The first of the 4.7km long twin tubes, that connect Stratford and Manor Park, broke through into the Barrington Road Shaft on Wednesday 3rd December, with the second bore following a week later.

Boring began in September 2002, from the Stratford Box heading east under the Great Eastern Line and London Underground's Central Line Tunnels. The JV used two 8.1m diameter Wirth TBMs to bore the 7.15m i.d segmentally lined tunnels through dense water bearing Thanet Sands.

Alan Dyke, managing director of the client, Union Railways (North) Ltd, said of the first breakthrough, "the completion of this drive represents a major success for the CTRL project, made possible by the dedication and skill of the JV and the reliability of the Wirth TBM."
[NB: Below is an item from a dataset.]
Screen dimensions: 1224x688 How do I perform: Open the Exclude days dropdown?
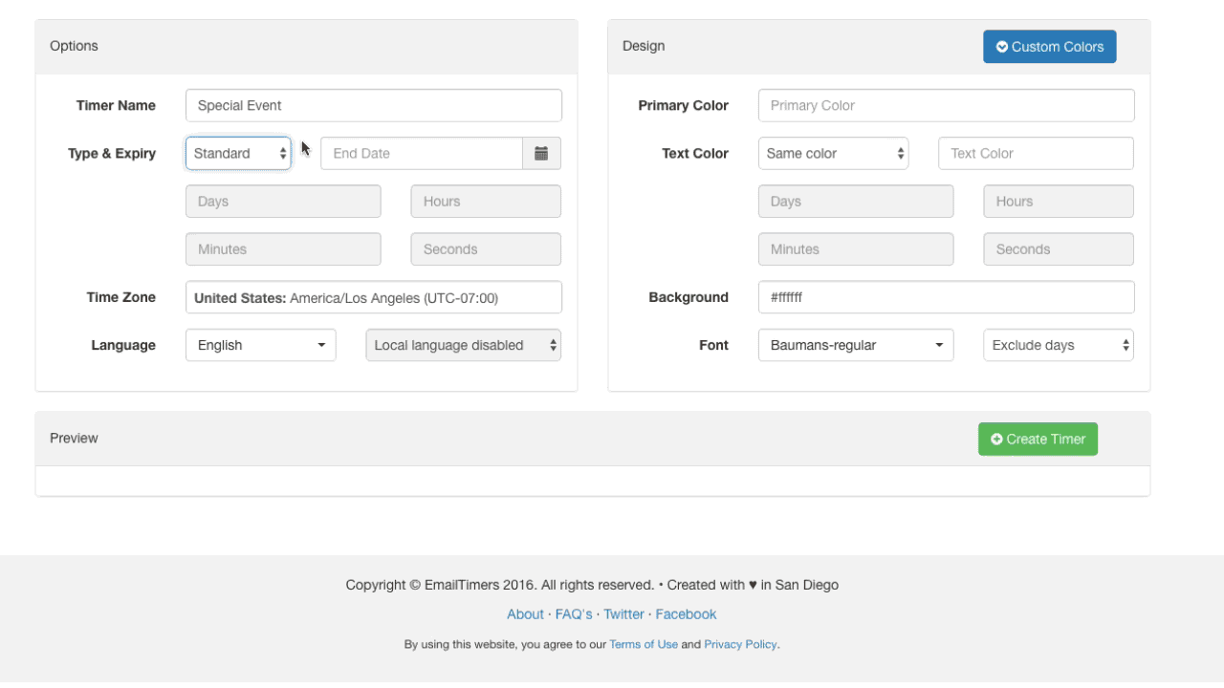click(1058, 345)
Both C240 drives came in well ahead of programme, the downline drive taking just 43 weeks in total to complete. The upline tunnel was delayed by the incident at Lavender Street where a garden subsided (T&TI, March 2003, p6), but once going again completed the remainder of the drive (4.2km) in 29 weeks.

Extensive investigations were carried out into the Lavender Street incident and into methods of identifying subsurface voids, but the way the subsidence occurred was never finally isolated. Old uncharted wells, which had deteriorated, is a suggestion supported by some anecdotal evidence. There are a number of deep wells in the area.
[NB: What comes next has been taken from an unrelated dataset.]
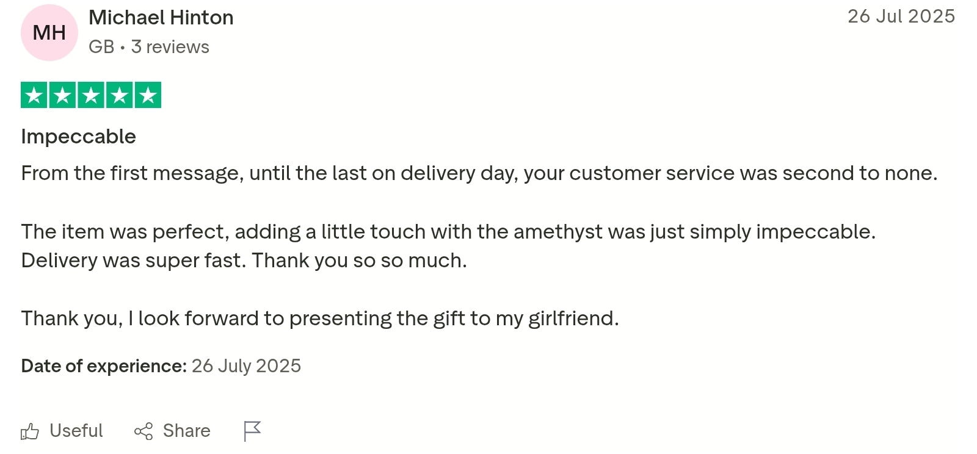Click the 26 Jul 2025 posted date
The image size is (977, 454).
(x=901, y=16)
Tunnelling restarted when the UK's Health & Safety Executive was satisfied that further possible hazards had been addressed and that the necessary processes of route risk assessment and strict definition of driving parameters had been re-checked.

Apart from a couple of incidents, the performance of the TBMs in terms of settlement control has been described as 'exceptional' with volume losses kept to between 0.5 and 1% of the tunnel face area.

CTRL Section 2 'London Tunnels' involves the construction of two 19km long high-speed rail tunnels between St Pancras and Dagenham (the 2.5km long C320 'Thames Tunnels' broke through last year). Aside from C240's two Wirths, two TBMs are being driven west from Dagenham to Manor Park, and a further two TBMs are boring west from Stratford to the north of St Pancras Station. All the London Tunnel drives are currently ahead of programme and have achieved good outputs (Table 1).

The US$8.3bn CTRL project is scheduled to open to Eurostar Train services in 2007 (for details see the T&TI CTRL Section 2 supplement, distributed in September 2003).